Thanks for the information. My setup is a bit more complicated than what it looks like. I like to keep it that way... I really don't like to give the key away to the door

I will describe a bit on the complexity of my network and the future upgrades that it will hold.

In sense I have 3 servers that need exposure and each sits on a different subnet for exclusion till I get my new switch in and configure vlans.

the pfsense box also runs snort/ntop/vnstat/bandwitd/ipblocklist/countryblock/
I monitor every single activity in my network. This way I am aware of whats going on inside and out of my network. I keep it pretty secure to avoid stupidity and headaches.

Note: Thats just at the border. Each system is configure with it's own iptables/wrappers/smahain/fail2ban. Not including the PBX server that has a whole different set of security.

I have done a lot more in the past weeks I just dont want to post the upgrades till I am fully done.

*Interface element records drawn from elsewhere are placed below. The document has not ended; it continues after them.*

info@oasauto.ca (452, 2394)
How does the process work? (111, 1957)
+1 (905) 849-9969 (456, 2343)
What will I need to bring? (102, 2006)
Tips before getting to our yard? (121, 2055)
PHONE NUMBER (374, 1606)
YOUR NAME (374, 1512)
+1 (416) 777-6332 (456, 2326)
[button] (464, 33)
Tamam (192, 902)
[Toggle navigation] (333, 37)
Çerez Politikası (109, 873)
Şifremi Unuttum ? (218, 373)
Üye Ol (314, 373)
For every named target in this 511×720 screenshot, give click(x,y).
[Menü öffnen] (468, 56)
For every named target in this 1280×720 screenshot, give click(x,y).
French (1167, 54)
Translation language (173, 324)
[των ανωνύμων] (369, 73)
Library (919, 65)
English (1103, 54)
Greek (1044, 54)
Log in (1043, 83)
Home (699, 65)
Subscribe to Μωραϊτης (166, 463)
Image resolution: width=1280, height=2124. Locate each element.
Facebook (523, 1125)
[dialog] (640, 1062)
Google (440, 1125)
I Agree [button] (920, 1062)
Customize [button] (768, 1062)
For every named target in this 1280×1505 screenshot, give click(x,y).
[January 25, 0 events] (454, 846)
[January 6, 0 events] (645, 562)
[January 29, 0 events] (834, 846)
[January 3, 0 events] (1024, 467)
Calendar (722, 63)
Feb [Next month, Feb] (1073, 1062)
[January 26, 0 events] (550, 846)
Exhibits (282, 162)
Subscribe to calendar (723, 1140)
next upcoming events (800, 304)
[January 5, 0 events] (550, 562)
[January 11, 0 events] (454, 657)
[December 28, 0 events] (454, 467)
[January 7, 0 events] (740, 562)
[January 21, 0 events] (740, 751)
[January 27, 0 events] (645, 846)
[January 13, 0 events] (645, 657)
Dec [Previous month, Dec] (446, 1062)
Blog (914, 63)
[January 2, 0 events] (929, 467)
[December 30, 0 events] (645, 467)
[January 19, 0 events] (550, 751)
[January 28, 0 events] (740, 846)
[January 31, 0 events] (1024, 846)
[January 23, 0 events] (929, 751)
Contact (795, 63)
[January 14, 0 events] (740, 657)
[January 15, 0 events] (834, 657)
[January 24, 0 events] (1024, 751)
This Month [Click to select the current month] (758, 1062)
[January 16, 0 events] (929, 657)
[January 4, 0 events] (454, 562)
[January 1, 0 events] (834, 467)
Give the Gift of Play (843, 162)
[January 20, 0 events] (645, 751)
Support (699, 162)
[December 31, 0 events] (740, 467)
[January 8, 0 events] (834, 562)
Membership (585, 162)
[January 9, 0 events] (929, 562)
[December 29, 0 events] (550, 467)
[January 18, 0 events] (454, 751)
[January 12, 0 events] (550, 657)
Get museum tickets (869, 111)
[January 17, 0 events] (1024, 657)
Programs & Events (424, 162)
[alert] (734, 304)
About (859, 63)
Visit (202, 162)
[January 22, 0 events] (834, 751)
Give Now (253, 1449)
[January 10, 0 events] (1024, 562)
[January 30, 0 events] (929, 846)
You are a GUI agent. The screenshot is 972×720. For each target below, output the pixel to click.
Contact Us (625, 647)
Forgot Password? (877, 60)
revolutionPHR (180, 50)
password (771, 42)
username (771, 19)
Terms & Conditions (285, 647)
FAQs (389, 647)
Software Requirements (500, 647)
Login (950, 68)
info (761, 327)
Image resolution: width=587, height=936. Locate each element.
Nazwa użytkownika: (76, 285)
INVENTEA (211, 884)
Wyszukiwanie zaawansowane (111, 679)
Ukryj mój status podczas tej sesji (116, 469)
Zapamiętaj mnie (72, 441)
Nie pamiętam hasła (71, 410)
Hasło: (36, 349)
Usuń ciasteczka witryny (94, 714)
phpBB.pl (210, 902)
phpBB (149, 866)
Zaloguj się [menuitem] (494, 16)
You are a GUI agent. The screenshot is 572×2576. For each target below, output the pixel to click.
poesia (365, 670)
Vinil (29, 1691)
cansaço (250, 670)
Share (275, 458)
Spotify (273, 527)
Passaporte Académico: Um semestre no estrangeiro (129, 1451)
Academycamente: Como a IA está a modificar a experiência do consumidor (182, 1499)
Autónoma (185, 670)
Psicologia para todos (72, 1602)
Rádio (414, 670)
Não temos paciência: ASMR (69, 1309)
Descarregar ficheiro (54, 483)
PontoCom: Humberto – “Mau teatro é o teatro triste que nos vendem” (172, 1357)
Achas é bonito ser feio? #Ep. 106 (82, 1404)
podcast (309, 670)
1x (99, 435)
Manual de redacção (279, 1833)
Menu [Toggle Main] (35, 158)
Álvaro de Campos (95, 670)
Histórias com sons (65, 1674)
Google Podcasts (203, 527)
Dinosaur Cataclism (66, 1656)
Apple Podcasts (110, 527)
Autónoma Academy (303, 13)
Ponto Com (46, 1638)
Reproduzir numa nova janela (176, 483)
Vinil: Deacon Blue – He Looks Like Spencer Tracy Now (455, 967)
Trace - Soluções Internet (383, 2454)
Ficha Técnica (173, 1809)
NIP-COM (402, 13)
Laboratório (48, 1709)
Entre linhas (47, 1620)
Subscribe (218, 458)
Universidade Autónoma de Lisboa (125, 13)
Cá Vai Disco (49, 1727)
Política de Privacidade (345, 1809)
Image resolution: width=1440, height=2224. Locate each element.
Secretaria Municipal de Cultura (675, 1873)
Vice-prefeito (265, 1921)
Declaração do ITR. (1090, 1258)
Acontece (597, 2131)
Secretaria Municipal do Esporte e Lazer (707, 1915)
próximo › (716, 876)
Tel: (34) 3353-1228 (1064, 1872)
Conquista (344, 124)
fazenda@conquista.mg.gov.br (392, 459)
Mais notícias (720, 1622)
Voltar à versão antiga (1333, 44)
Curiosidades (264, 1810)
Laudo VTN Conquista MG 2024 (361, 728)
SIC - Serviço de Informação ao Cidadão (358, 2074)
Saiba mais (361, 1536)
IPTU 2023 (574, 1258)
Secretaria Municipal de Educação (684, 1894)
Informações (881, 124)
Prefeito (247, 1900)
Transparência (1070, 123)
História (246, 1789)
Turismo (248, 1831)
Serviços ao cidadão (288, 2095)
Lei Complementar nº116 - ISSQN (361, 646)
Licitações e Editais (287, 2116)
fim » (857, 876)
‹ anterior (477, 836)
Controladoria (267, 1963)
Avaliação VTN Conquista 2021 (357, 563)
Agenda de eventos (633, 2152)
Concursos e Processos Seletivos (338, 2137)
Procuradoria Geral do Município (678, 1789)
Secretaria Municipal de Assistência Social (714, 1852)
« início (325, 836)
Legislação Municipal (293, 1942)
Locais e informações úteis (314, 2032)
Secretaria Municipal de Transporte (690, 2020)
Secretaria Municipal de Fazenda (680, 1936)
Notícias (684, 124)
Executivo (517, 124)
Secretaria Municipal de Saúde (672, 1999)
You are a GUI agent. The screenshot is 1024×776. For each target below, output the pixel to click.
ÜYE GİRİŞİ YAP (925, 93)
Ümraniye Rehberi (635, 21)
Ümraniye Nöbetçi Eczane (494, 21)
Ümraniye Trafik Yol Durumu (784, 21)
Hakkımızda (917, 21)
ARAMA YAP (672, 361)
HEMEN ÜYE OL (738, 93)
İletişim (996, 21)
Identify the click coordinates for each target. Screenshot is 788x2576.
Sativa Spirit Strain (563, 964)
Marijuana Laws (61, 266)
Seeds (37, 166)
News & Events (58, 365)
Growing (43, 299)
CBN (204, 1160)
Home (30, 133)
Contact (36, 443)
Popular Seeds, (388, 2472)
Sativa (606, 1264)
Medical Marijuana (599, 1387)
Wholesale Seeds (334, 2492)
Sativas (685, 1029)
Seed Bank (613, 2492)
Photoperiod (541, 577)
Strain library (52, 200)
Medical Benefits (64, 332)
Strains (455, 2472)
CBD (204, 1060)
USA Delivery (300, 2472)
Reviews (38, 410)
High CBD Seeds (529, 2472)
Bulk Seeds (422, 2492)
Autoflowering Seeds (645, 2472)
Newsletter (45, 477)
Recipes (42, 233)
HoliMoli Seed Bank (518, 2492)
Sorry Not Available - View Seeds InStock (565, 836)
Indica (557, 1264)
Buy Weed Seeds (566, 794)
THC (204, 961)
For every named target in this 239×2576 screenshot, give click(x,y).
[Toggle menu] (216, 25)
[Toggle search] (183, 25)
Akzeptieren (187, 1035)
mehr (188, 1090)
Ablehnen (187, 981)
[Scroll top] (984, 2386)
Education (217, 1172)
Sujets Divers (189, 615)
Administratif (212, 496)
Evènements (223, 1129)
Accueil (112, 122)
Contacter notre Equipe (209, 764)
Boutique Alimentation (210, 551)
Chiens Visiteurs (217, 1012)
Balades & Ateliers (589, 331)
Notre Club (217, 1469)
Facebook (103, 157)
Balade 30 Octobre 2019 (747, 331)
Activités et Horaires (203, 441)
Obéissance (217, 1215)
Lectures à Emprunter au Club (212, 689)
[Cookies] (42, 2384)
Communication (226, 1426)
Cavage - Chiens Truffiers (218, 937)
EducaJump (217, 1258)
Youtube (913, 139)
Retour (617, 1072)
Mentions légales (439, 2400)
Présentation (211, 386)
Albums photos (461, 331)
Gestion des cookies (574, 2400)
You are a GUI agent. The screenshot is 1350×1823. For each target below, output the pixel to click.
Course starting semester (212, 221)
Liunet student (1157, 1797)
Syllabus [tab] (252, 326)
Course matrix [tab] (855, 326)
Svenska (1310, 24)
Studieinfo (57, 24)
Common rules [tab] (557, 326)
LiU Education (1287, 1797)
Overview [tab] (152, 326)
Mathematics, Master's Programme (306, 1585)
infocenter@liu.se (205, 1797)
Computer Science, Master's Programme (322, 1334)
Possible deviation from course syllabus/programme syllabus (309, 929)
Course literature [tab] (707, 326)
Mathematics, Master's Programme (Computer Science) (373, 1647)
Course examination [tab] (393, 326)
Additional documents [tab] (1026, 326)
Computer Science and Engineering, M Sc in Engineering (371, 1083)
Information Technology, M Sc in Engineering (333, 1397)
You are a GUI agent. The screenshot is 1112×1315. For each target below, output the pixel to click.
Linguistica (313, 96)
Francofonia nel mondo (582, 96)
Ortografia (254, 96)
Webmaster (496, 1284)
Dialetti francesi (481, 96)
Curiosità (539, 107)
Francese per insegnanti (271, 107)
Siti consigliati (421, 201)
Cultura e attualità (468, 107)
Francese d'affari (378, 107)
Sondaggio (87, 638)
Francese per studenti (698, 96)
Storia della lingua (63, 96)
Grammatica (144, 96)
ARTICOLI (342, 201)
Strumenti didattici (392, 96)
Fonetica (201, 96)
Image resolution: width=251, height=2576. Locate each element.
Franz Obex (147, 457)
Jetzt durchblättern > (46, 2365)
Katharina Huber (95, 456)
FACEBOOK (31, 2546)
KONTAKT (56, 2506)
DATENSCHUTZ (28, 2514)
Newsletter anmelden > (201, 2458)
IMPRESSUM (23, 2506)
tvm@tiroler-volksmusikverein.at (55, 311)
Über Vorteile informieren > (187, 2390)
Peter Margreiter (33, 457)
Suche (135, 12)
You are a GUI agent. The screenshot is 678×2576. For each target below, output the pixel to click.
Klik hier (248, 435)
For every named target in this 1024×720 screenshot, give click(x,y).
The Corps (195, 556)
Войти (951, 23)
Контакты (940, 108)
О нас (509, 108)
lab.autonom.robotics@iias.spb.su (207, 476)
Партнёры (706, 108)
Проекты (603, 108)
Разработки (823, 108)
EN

This should give you an idea of how things are running
--
[nUll@dcypher ~]$

Everyone's needs are different and it sounds like you're in good control of your network design and functionality. I still want to know where I can get Optiplex 745s for $25 a pop..

Cheers!

Ok so today I got the new switch in place. Pics coming up soon as I rewire the network.
--
[nUll@dcypher ~]$

reply to DaMaGeINC

Aye, but you see it all the time these days with people running several old space heater machines to do certain things, when they could have collapsed the whole lot down into a single machine using vmware or similar. And it's just wasteful of space, power and at the end of the day, your wallet!
Don't get me wrong, I've been there, indeed currently I have two machines in my cellar that are doing exactly the things you've got here, although I also have another machine sat there waiting to take both the tasks in due course, as well as running some test systems for my work.
I've also known someone who had an old dual/quad pentium pro compaq server, that he used to crank seti up on and actually use as a space heater in the winter... crazy!
--
Alex Threlfall
Cyberprog New Media
»www.cyberprog.net
Come to think of it, there are already a million monkeys on a million typewriters, and irc is NOTHING like Shakespeare.